任何应用程序都不会更新Azure数据库,但是内部部署数据库会不断更新。因此,我们需要将来自内部数据库的修改/插入数据移动到Azure数据库。我们正在使用Azure数据工厂(ADF)。
-
All database tables contain one column called LastModifiedDate indicating when was record modified.
所有数据库表都包含一个名为LastModifiedDate的列,指示何时修改了记录。
- Currently we have created staging tables corresponding to all 50 tables. We are maintaining one watermark table which contains table name and it's highest LastModifiedDate.
- There is one activity in ADF job which executes stored procedure which takes records from all tables having LastModifiedDate > corresponding LastModifiedDate in watermark table and dumps them into staging table.
- When execution of this stored procedure completes, all data from staging table is synced with Azure database tables. Finally watermark table is updated LastModifiedDate for each table. All staging tables are then flushed.
- This process will keep on repeating periodically, so that whenever data from on-premise is updated, Azure database will also update.
有一个sql数据库托管在内部和一个sql Azure托管数据库。我们需要保持两个数据库同步。这些数据库包含50个表。
目前,我们已经创建了与所有50个表相对应的登台表。
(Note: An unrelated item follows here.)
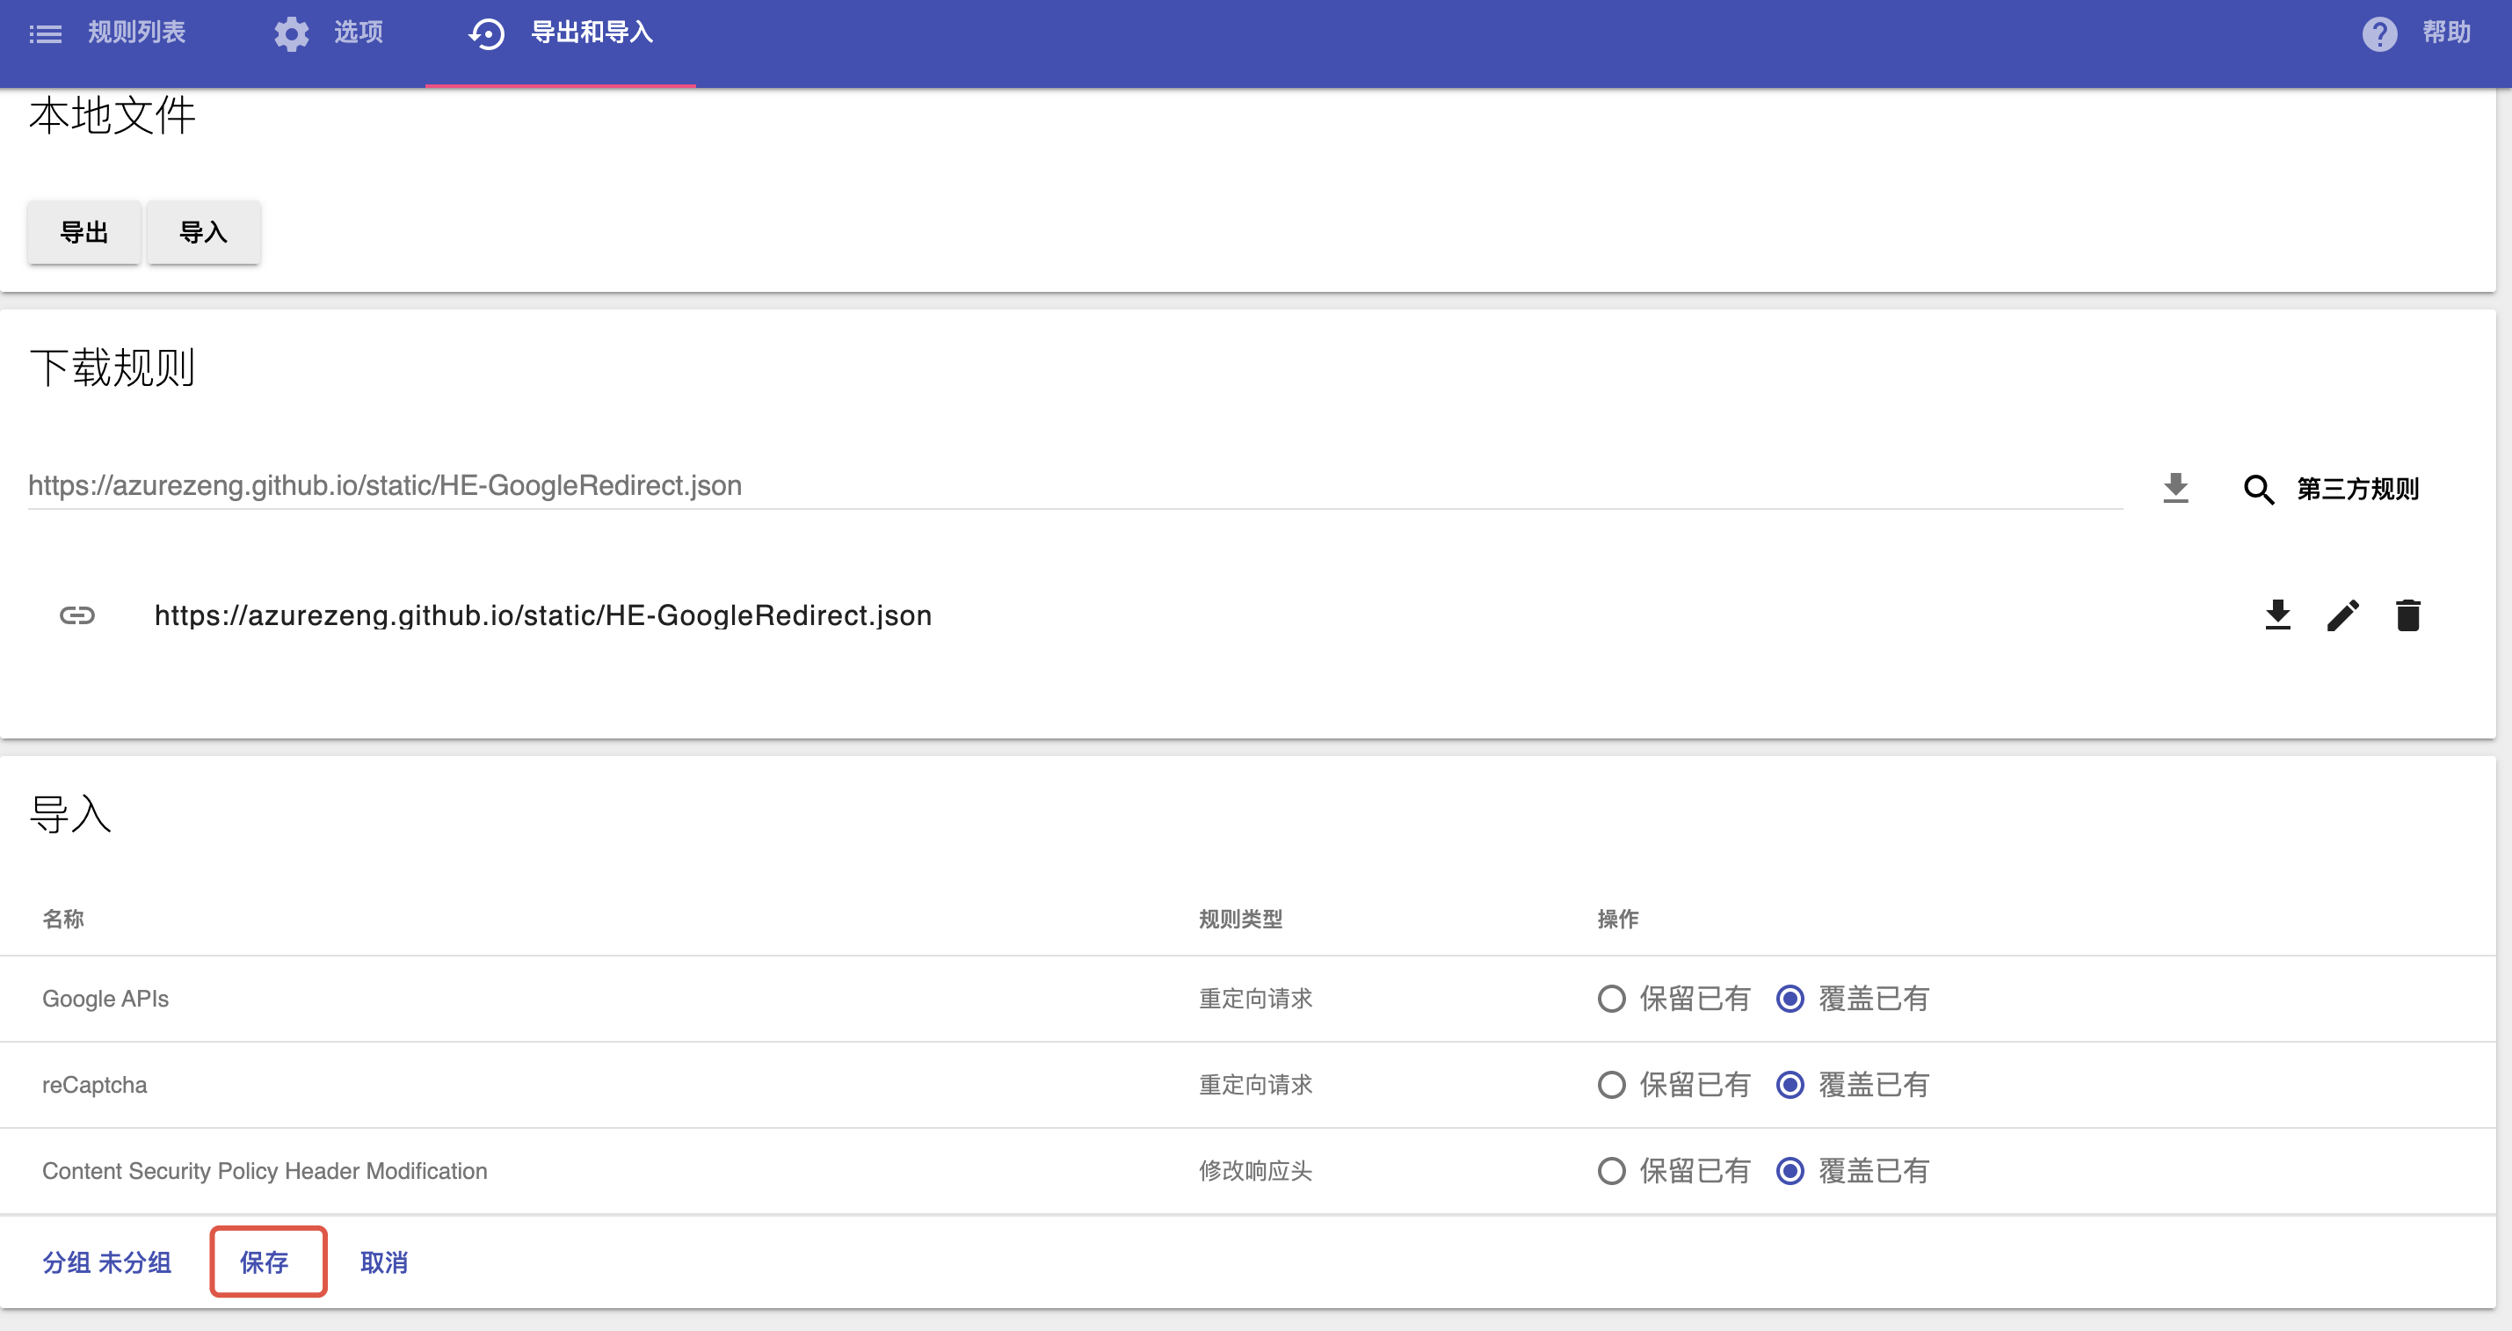Select 保留已有 for reCaptcha rule
Viewport: 2512px width, 1331px height.
tap(1611, 1084)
我们维护一个包含表名的水印表,它的LastModifiedDate最高。
ADF作业中有一个活动执行存储过程,该过程从具有LastModifiedDate>水印表中相应LastModifiedDate的所有表中获取记录,并将它们转储到临时表中。
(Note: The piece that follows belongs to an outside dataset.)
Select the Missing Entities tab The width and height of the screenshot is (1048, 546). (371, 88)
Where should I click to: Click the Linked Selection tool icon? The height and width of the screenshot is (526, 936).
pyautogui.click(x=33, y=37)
完成此存储过程的执行后,来自登台表的所有数据都将与Azure数据库表同步。最后,水印表为每个表更新LastModifiedDate。然后刷新所有临时表。
此过程将不断重复,以便每当更新内部部署数据时,Azure数据库也将更新。
Problems with current approach:
当前方法的问题:
Creating staging table correspoding to each table doesn't look like a good idea. If number of tables in database increases, we need those many corresponding staging table.
创建临时表对应每个表并不是一个好主意。如果数据库中的表数量增加,我们需要那些许多相应的临时表。
Question:
Is there any better approach to handle this scenario with using ADF and without creating huge number of staging tables?
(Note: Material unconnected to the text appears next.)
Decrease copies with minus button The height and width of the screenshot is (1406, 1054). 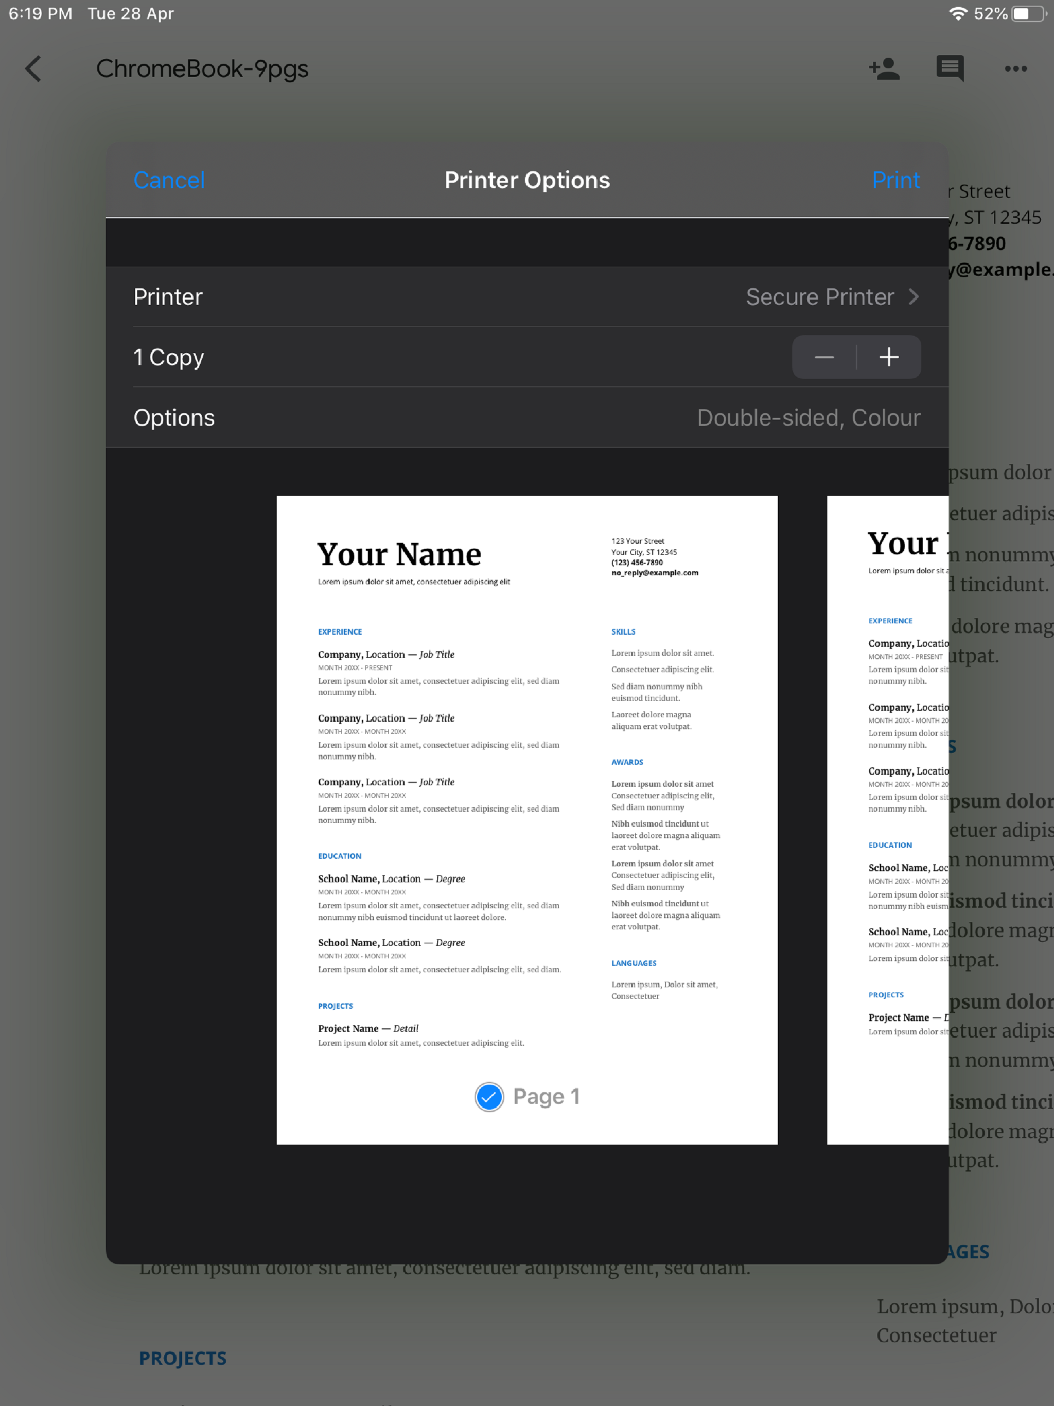coord(824,357)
有没有更好的方法来使用ADF并且不创建大量的临时表来处理这种情况?
1 个解决方案
#1
1
You can try using SQL Data Sync instead and make SQL Data Sync just to sync in one direction, from on-premise to Azure SQL Database. When configuring SQL Data Sync choose "To the hub" on "Sync Directions" as shown on below image.
您可以尝试使用SQL数据同步,并使SQL数据同步只是在一个方向同步,从内部部署到Azure SQL数据库。配置SQL数据同步时,在“同步方向”上选择“到集线器”,如下图所示。
#1
1
You can try using SQL Data Sync instead and make SQL Data Sync just to sync in one direction, from on-premise to Azure SQL Database. When configuring SQL Data Sync choose "To the hub" on "Sync Directions" as shown on below image.
您可以尝试使用SQL数据同步,并使SQL数据同步只是在一个方向同步,从内部部署到Azure SQL数据库。配置SQL数据同步时,在“同步方向”上选择“到集线器”,如下图所示。